[Written request]
Rewrite the lines as a Markdown table with the columns "No." and "Line Text": begin at the line that contains "Click the iZotope logo icon" and continue through the end of the lines. Leave out blank lines and pictures.
=== Supplied records ===
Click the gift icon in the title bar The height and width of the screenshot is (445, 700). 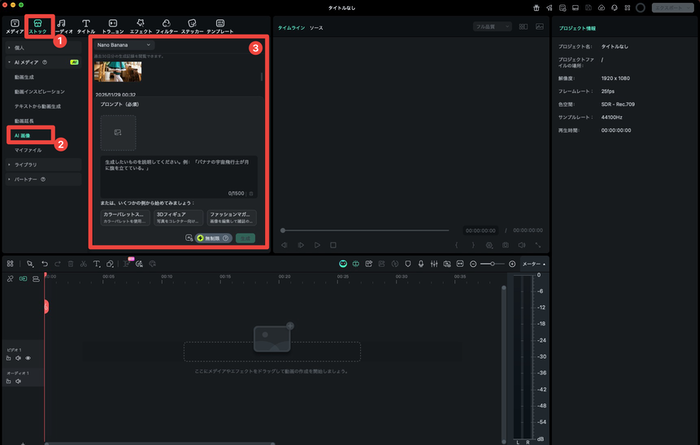[x=535, y=7]
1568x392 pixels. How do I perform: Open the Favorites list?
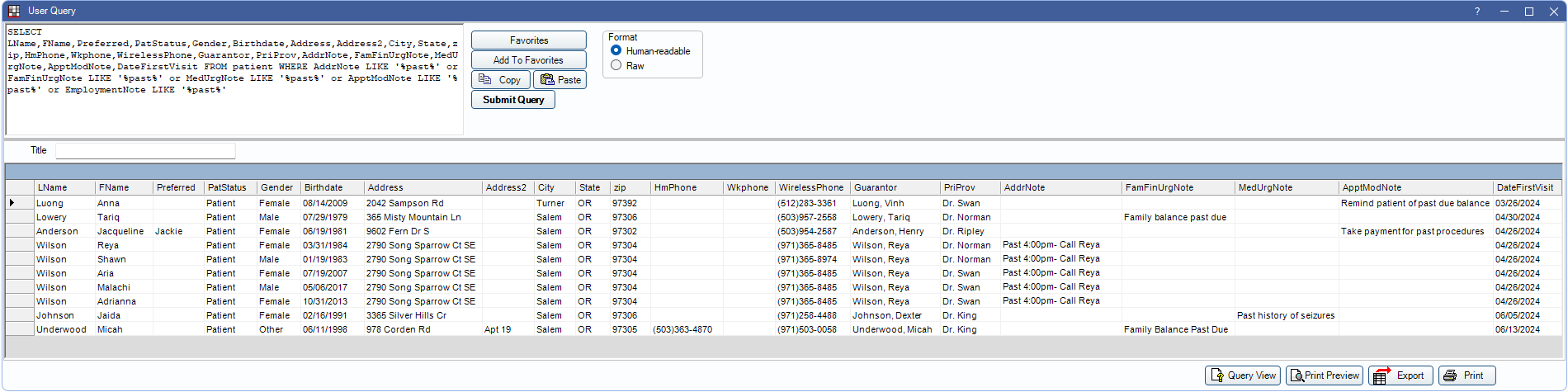click(528, 40)
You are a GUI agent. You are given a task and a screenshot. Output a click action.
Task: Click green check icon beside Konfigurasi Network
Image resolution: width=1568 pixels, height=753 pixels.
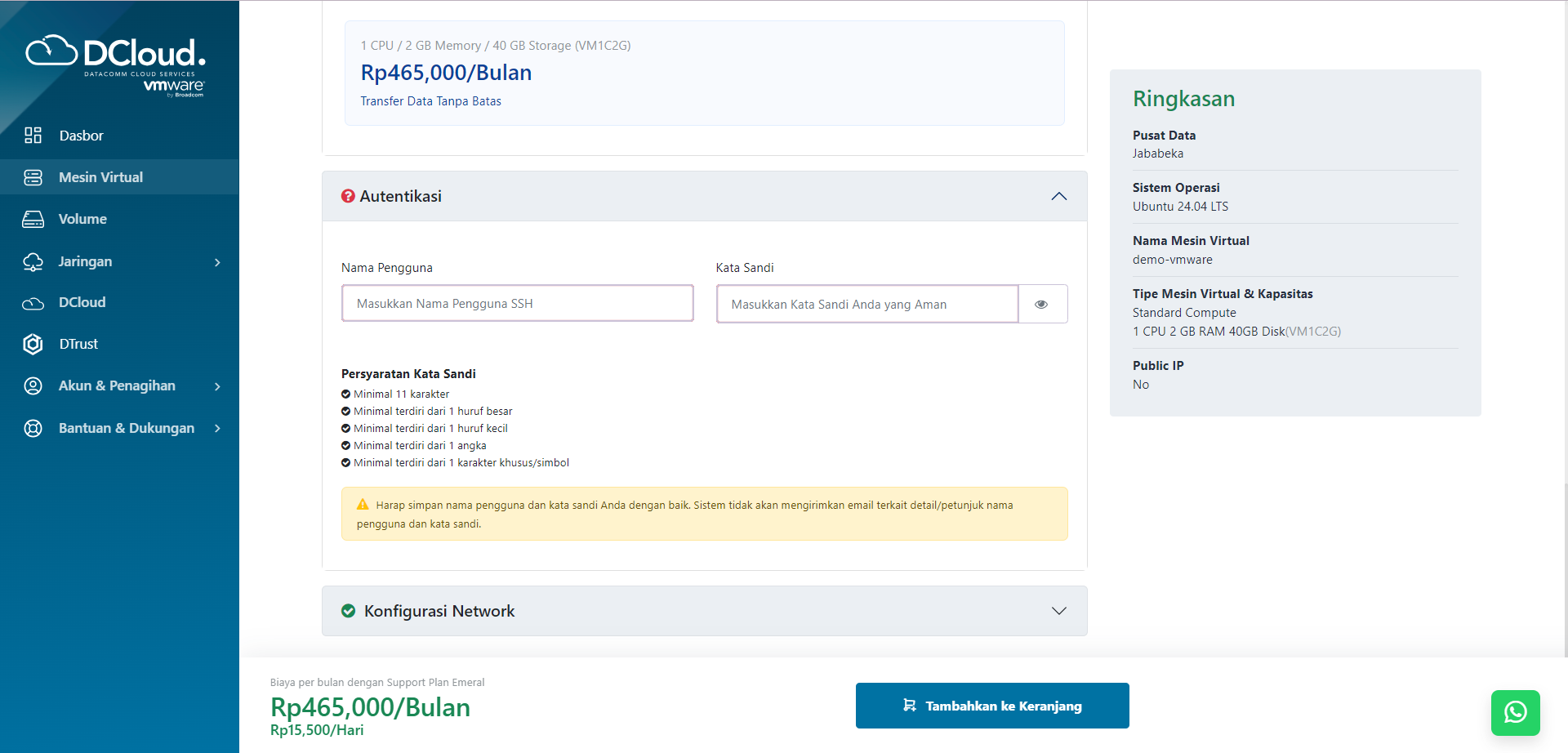click(349, 611)

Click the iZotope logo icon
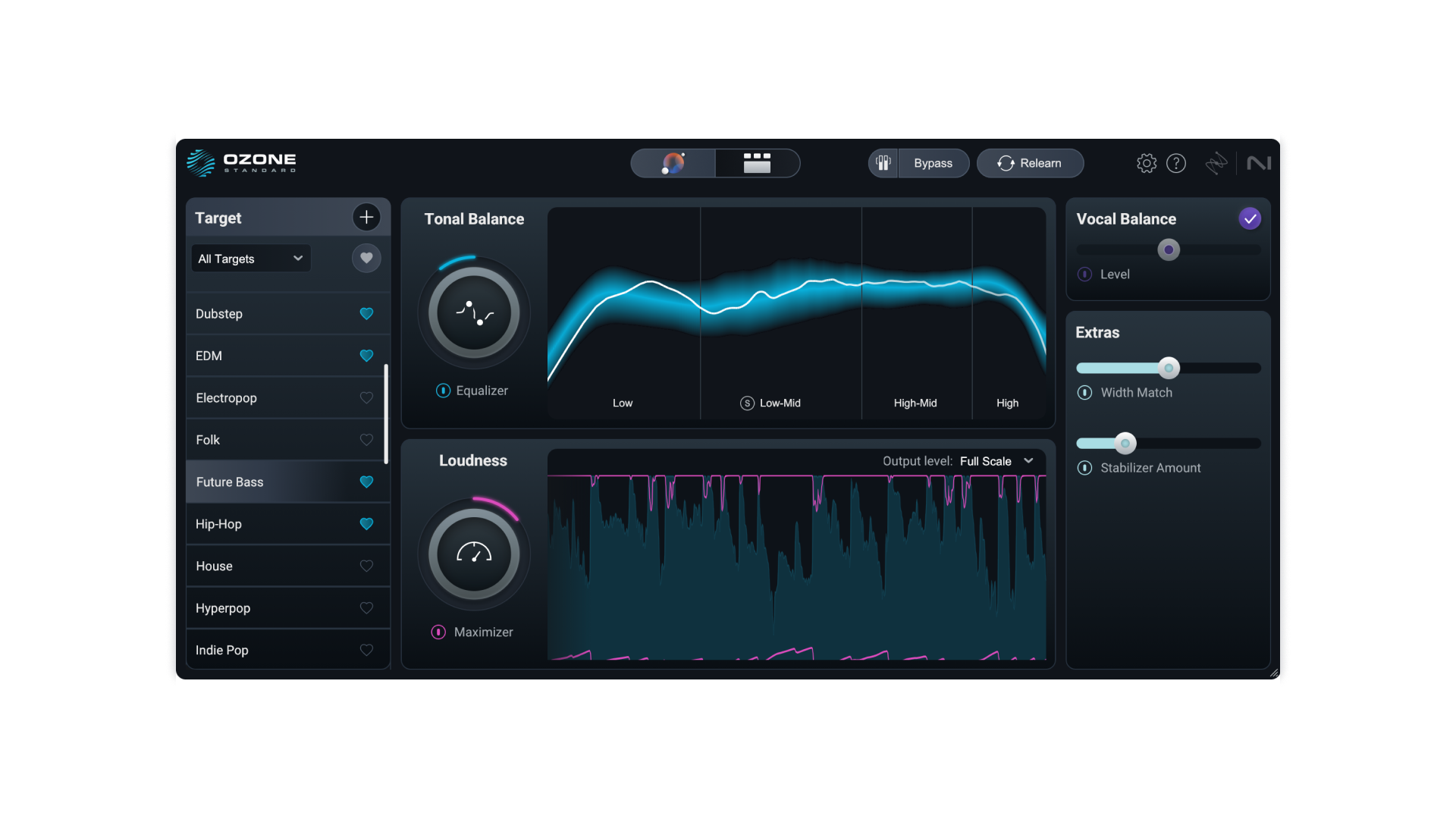click(1217, 163)
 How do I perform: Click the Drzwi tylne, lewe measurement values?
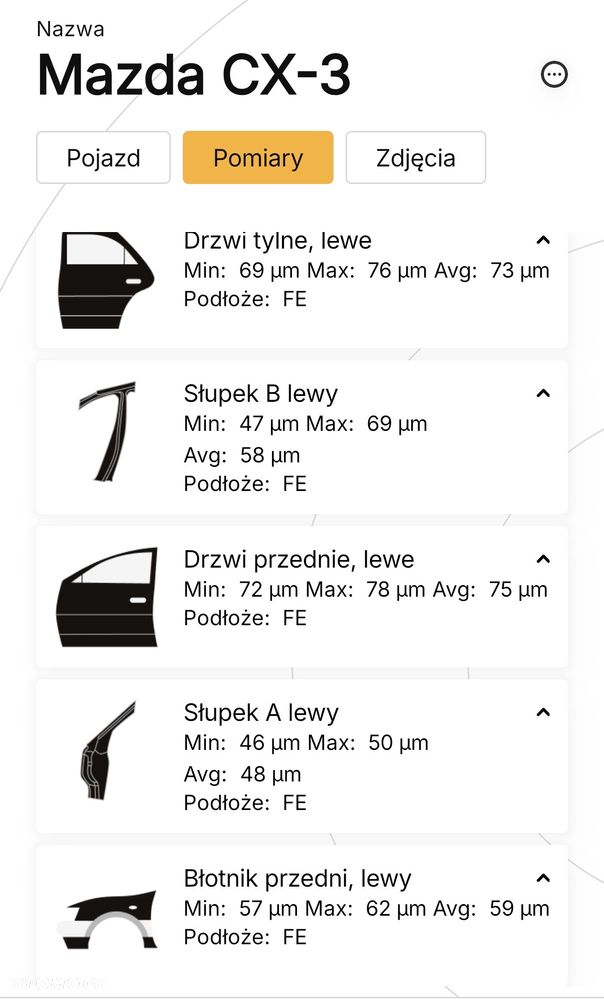(x=367, y=271)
===
[Response below]
| No. | Line Text |
|---|---|
| 1 | Click the iZotope logo icon |
| 2 | click(1217, 163) |
| 3 |  How do I perform: Click the Drzwi tylne, lewe measurement values? |
| 4 | (x=367, y=271) |